# Exercise:
Render the records from their first line through the line holding "(x=23, y=660)", inclusive, as a JSON list of strings with one string per line, omitting blank lines.
── Dataset content ──
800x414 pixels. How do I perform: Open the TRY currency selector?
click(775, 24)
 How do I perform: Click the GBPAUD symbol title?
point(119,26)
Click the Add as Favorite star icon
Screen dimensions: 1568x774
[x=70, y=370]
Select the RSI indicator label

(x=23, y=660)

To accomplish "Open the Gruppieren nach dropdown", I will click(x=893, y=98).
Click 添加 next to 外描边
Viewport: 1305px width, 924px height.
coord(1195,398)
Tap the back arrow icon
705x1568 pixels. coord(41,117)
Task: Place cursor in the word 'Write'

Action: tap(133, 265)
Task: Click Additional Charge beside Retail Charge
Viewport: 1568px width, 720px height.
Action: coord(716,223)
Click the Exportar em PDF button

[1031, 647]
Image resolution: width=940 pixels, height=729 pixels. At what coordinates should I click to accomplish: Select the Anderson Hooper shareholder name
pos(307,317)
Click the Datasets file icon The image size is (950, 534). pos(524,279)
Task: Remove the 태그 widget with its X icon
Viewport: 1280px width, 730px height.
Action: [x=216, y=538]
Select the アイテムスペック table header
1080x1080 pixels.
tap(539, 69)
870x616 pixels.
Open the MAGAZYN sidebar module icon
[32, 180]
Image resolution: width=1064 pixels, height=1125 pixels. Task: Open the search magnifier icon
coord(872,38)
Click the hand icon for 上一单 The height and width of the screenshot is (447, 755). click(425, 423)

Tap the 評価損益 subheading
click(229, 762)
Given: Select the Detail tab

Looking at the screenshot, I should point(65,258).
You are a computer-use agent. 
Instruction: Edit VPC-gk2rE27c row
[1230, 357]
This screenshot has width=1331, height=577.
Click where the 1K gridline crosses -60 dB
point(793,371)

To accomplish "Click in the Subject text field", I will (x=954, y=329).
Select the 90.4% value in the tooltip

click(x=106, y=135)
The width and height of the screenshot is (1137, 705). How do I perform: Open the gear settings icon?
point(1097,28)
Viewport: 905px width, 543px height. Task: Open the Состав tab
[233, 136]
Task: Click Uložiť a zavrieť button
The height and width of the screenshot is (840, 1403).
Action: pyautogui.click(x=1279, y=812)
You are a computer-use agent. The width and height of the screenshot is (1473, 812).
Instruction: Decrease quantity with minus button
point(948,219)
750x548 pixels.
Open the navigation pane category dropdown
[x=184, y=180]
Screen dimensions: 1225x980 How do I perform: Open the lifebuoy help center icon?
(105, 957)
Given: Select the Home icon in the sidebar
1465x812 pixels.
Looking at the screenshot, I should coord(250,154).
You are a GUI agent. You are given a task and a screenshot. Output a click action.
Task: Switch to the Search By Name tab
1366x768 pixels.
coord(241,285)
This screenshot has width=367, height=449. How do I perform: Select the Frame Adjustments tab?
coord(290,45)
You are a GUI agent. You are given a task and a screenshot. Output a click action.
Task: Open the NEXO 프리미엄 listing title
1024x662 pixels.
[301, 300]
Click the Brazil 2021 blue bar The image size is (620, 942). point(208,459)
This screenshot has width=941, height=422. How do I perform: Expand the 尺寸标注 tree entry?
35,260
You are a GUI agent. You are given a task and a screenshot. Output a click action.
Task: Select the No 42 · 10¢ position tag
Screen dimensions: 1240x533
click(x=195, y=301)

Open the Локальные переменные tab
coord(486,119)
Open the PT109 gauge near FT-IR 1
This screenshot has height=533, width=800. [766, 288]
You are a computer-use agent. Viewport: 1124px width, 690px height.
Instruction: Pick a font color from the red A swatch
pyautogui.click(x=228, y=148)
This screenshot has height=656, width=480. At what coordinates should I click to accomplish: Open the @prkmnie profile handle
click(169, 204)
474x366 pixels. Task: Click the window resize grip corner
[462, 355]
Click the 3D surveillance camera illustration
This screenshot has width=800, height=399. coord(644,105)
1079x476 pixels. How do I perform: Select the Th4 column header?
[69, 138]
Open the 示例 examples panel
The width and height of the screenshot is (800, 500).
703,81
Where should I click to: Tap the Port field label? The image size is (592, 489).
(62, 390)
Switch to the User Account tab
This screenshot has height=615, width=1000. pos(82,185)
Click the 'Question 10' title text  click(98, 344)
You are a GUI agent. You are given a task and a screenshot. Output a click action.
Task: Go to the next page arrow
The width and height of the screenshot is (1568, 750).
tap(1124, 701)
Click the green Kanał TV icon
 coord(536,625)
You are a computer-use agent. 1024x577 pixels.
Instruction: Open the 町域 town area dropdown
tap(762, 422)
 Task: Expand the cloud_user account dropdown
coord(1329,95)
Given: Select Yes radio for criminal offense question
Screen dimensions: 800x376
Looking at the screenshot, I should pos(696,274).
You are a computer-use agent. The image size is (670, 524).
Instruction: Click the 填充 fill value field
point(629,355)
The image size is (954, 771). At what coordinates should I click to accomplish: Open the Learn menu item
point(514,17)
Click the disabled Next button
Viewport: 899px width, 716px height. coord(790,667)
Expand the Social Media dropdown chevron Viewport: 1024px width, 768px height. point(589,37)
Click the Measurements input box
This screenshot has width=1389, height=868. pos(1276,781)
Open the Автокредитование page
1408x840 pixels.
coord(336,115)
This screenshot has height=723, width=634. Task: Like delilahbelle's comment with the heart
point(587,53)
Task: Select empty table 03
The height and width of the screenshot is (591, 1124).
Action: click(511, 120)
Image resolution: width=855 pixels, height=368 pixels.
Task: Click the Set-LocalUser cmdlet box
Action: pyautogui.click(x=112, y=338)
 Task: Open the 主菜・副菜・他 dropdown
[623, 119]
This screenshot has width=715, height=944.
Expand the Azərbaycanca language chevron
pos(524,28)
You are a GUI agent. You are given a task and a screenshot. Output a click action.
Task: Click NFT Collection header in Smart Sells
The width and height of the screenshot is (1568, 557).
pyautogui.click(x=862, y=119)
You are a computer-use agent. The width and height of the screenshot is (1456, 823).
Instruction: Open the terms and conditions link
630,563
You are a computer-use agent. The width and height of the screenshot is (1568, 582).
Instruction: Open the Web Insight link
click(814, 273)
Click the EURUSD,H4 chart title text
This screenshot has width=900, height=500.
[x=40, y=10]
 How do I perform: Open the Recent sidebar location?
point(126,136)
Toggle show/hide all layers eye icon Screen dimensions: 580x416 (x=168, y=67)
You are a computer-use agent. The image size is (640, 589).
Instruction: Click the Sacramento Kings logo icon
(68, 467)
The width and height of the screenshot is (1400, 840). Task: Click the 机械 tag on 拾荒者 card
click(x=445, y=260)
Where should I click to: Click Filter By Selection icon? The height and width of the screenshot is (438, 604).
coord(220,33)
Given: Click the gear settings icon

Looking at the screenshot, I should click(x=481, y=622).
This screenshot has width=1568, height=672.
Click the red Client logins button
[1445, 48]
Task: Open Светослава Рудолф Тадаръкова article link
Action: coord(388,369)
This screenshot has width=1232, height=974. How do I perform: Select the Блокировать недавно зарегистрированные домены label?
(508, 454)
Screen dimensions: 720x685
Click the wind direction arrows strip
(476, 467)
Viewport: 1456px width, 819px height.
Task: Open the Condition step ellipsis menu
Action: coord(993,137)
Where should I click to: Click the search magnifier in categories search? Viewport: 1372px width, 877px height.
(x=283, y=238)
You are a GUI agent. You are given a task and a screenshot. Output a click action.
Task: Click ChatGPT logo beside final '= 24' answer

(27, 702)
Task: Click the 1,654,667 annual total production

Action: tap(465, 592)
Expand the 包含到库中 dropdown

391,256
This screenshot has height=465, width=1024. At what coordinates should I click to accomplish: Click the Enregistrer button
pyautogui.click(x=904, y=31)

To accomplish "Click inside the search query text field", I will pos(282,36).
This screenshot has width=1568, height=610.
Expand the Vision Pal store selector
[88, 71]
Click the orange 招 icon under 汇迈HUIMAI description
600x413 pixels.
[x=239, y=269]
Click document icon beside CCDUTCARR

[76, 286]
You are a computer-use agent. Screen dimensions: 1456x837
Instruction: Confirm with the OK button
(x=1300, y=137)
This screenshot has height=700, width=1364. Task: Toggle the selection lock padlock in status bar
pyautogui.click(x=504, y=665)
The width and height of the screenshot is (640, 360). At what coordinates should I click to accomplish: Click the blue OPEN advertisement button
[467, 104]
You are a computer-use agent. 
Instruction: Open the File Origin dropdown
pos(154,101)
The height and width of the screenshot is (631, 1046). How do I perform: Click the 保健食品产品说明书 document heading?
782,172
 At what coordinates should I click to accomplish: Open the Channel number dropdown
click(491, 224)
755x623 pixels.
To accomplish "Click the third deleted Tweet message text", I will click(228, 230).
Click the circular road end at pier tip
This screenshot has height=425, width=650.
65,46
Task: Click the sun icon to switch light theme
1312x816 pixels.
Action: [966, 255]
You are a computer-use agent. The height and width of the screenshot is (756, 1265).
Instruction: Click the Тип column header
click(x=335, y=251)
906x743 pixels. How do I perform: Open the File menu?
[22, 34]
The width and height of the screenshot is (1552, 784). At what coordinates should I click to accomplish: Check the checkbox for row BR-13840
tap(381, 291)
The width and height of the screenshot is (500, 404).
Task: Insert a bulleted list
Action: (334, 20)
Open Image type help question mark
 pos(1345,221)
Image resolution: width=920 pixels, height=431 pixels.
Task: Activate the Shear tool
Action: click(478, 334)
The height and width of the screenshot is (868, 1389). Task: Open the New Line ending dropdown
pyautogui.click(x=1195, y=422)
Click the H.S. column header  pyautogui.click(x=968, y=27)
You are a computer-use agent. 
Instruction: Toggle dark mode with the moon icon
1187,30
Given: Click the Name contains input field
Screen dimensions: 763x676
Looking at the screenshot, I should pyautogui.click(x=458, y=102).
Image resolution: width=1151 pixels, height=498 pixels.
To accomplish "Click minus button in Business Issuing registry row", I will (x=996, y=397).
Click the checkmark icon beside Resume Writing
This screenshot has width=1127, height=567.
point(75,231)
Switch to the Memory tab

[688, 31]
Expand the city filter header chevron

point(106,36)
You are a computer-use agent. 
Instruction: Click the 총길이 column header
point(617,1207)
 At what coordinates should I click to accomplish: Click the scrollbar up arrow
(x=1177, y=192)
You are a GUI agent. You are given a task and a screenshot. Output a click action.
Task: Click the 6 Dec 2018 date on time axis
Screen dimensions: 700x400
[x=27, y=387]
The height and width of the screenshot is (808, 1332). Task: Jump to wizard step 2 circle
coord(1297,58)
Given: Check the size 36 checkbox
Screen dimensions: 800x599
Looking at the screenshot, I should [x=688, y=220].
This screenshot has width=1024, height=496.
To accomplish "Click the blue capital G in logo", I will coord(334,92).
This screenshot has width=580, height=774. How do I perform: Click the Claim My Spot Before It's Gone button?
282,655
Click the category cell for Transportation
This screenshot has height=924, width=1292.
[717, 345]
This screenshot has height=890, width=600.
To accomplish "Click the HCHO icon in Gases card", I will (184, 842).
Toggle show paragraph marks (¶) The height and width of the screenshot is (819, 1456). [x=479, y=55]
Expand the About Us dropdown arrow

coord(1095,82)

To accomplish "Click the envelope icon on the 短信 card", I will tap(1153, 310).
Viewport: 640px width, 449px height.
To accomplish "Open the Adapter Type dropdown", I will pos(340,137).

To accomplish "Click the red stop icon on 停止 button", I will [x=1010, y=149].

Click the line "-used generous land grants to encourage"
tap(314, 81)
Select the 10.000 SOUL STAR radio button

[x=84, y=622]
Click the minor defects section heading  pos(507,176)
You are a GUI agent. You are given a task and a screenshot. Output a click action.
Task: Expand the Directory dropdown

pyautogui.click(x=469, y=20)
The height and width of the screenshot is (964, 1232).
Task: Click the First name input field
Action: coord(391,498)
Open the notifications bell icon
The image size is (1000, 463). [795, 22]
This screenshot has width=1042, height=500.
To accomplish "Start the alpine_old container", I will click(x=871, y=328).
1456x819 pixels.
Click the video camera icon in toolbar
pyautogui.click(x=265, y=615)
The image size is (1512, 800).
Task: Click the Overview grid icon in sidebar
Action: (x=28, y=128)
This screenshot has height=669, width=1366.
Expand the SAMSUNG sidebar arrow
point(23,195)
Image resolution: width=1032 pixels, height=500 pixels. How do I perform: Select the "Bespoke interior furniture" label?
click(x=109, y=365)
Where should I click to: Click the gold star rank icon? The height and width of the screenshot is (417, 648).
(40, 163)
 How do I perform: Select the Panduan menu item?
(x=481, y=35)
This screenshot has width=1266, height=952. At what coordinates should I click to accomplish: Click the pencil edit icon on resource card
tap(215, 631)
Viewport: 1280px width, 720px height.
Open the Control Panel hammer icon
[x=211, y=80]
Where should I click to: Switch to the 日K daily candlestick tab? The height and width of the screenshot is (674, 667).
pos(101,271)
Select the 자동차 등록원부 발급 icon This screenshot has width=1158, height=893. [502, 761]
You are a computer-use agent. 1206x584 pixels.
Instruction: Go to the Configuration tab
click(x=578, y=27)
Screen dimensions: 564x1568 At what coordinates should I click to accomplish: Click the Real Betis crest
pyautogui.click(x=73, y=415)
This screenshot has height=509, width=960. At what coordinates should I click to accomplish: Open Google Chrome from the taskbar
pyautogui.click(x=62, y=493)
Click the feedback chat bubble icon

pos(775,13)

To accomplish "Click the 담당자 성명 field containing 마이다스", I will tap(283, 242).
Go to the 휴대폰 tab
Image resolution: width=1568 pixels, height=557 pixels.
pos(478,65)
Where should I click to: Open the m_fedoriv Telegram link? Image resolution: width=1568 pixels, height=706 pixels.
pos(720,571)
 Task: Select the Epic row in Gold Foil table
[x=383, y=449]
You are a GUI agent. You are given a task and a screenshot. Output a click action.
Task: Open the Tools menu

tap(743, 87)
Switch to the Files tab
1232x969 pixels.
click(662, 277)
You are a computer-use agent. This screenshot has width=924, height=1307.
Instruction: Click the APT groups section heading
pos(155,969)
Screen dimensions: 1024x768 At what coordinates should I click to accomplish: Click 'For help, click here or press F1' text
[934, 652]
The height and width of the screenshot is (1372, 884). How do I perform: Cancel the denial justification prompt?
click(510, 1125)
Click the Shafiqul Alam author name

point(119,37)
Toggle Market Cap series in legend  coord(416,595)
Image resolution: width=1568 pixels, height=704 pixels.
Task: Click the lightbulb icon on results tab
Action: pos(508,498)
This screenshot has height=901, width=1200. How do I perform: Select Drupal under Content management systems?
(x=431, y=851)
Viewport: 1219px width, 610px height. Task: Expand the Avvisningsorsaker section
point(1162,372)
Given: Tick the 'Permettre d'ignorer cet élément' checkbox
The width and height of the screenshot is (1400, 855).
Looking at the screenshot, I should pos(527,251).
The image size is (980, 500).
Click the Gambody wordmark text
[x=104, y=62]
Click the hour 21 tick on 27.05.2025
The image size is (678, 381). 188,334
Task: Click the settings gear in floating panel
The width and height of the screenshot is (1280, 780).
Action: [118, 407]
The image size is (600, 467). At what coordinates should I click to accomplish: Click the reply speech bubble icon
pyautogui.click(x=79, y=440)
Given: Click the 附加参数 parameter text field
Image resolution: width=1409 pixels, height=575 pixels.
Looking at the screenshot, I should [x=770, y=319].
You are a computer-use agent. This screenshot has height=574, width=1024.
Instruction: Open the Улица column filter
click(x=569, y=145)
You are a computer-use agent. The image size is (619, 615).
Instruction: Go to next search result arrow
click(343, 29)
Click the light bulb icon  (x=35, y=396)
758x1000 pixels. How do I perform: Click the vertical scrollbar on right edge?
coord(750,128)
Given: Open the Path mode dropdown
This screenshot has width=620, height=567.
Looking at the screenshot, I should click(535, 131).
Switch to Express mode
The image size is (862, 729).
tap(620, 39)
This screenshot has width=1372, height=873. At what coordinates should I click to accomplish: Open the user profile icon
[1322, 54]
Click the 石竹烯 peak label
───
# Full solution:
[
  "800x414 pixels. How do I perform: Open the TRY currency selector?",
  "click(775, 24)",
  " How do I perform: Click the GBPAUD symbol title?",
  "point(119,26)",
  "Click the Add as Favorite star icon",
  "Screen dimensions: 1568x774",
  "[x=70, y=370]",
  "Select the RSI indicator label",
  "(x=23, y=660)"
]